** GIVEN RECORDS follows **

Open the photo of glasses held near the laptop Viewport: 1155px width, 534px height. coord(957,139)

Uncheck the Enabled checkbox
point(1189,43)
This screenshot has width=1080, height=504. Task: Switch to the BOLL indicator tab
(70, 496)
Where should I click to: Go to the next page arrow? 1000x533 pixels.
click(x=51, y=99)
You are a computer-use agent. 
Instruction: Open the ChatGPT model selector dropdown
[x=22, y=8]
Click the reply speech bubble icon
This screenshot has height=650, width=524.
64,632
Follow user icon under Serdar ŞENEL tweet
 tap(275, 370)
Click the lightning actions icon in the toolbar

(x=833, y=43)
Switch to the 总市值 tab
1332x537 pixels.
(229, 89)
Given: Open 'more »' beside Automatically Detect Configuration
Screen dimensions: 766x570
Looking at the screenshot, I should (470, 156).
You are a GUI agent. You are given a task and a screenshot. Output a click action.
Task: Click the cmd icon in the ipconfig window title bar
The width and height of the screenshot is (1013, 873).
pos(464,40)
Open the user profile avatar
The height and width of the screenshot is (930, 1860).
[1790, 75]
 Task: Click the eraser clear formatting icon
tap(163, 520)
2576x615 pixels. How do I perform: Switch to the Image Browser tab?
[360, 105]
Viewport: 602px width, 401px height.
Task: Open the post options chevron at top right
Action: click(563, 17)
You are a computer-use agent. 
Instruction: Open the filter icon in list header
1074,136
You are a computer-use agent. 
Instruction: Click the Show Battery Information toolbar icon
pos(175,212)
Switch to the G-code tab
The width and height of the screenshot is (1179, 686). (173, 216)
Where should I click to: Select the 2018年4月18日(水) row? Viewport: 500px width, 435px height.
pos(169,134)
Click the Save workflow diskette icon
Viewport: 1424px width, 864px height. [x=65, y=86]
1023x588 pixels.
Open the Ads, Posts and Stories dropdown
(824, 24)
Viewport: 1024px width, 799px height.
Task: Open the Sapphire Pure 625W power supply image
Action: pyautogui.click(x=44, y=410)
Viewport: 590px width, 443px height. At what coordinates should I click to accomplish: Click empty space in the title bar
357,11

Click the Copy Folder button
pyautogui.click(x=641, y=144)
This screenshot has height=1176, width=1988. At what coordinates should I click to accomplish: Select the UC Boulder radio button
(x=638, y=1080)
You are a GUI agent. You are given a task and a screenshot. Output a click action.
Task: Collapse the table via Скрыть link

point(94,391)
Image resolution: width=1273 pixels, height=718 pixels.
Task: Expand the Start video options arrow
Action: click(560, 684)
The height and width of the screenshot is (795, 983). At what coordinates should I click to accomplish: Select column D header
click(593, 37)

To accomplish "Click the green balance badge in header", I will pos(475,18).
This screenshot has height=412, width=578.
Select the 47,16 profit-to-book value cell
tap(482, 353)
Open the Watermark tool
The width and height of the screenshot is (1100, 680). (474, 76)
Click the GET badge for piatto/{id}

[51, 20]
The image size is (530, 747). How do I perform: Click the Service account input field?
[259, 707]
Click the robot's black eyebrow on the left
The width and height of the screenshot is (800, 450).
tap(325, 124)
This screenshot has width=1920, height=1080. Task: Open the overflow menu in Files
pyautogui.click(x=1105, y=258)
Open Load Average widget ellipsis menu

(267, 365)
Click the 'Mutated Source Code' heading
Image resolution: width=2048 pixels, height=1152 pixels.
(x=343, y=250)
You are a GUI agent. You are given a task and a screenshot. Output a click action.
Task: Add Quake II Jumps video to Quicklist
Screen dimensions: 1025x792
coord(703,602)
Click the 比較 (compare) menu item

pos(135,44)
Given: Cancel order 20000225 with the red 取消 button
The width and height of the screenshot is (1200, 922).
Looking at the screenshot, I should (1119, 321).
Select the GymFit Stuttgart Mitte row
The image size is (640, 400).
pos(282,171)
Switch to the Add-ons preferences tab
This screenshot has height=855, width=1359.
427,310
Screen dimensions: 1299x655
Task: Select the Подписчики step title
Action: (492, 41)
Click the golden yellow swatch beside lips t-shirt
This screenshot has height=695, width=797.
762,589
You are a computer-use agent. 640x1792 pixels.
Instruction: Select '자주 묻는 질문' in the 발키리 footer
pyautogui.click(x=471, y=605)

** End of GIVEN RECORDS **

### EXERCISE REQUIREMENTS
Output the entire listing above exactly, keeping each line as it is.

### ANSWER FOR THE TASK
Open the photo of glasses held near the laptop Viewport: 1155px width, 534px height. coord(957,139)

Uncheck the Enabled checkbox
point(1189,43)
This screenshot has width=1080, height=504. Task: Switch to the BOLL indicator tab
(70, 496)
Where should I click to: Go to the next page arrow? 1000x533 pixels.
click(x=51, y=99)
You are a computer-use agent. 
Instruction: Open the ChatGPT model selector dropdown
[x=22, y=8]
Click the reply speech bubble icon
This screenshot has height=650, width=524.
64,632
Follow user icon under Serdar ŞENEL tweet
 tap(275, 370)
Click the lightning actions icon in the toolbar

(x=833, y=43)
Switch to the 总市值 tab
1332x537 pixels.
(229, 89)
Given: Open 'more »' beside Automatically Detect Configuration
Screen dimensions: 766x570
Looking at the screenshot, I should (470, 156).
You are a GUI agent. You are given a task and a screenshot. Output a click action.
Task: Click the cmd icon in the ipconfig window title bar
The width and height of the screenshot is (1013, 873).
pos(464,40)
Open the user profile avatar
The height and width of the screenshot is (930, 1860).
[1790, 75]
 Task: Click the eraser clear formatting icon
tap(163, 520)
2576x615 pixels. How do I perform: Switch to the Image Browser tab?
[360, 105]
Viewport: 602px width, 401px height.
Task: Open the post options chevron at top right
Action: click(563, 17)
You are a computer-use agent. 
Instruction: Open the filter icon in list header
1074,136
You are a computer-use agent. 
Instruction: Click the Show Battery Information toolbar icon
pos(175,212)
Switch to the G-code tab
The width and height of the screenshot is (1179, 686). (173, 216)
Where should I click to: Select the 2018年4月18日(水) row? Viewport: 500px width, 435px height.
pos(169,134)
Click the Save workflow diskette icon
Viewport: 1424px width, 864px height. [x=65, y=86]
1023x588 pixels.
Open the Ads, Posts and Stories dropdown
(824, 24)
Viewport: 1024px width, 799px height.
Task: Open the Sapphire Pure 625W power supply image
Action: pyautogui.click(x=44, y=410)
Viewport: 590px width, 443px height. At what coordinates should I click to accomplish: Click empty space in the title bar
357,11

Click the Copy Folder button
pyautogui.click(x=641, y=144)
This screenshot has height=1176, width=1988. At what coordinates should I click to accomplish: Select the UC Boulder radio button
(x=638, y=1080)
You are a GUI agent. You are given a task and a screenshot. Output a click action.
Task: Collapse the table via Скрыть link

point(94,391)
Image resolution: width=1273 pixels, height=718 pixels.
Task: Expand the Start video options arrow
Action: click(560, 684)
The height and width of the screenshot is (795, 983). At what coordinates should I click to accomplish: Select column D header
click(593, 37)

To accomplish "Click the green balance badge in header", I will pos(475,18).
This screenshot has height=412, width=578.
Select the 47,16 profit-to-book value cell
tap(482, 353)
Open the Watermark tool
The width and height of the screenshot is (1100, 680). (474, 76)
Click the GET badge for piatto/{id}

[51, 20]
The image size is (530, 747). How do I perform: Click the Service account input field?
[259, 707]
Click the robot's black eyebrow on the left
The width and height of the screenshot is (800, 450).
tap(325, 124)
This screenshot has width=1920, height=1080. Task: Open the overflow menu in Files
pyautogui.click(x=1105, y=258)
Open Load Average widget ellipsis menu

(267, 365)
Click the 'Mutated Source Code' heading
Image resolution: width=2048 pixels, height=1152 pixels.
(x=343, y=250)
You are a GUI agent. You are given a task and a screenshot. Output a click action.
Task: Add Quake II Jumps video to Quicklist
Screen dimensions: 1025x792
coord(703,602)
Click the 比較 (compare) menu item

pos(135,44)
Given: Cancel order 20000225 with the red 取消 button
The width and height of the screenshot is (1200, 922).
Looking at the screenshot, I should (1119, 321).
Select the GymFit Stuttgart Mitte row
The image size is (640, 400).
pos(282,171)
Switch to the Add-ons preferences tab
This screenshot has height=855, width=1359.
427,310
Screen dimensions: 1299x655
Task: Select the Подписчики step title
Action: (492, 41)
Click the golden yellow swatch beside lips t-shirt
This screenshot has height=695, width=797.
762,589
You are a computer-use agent. 640x1792 pixels.
Instruction: Select '자주 묻는 질문' in the 발키리 footer
pyautogui.click(x=471, y=605)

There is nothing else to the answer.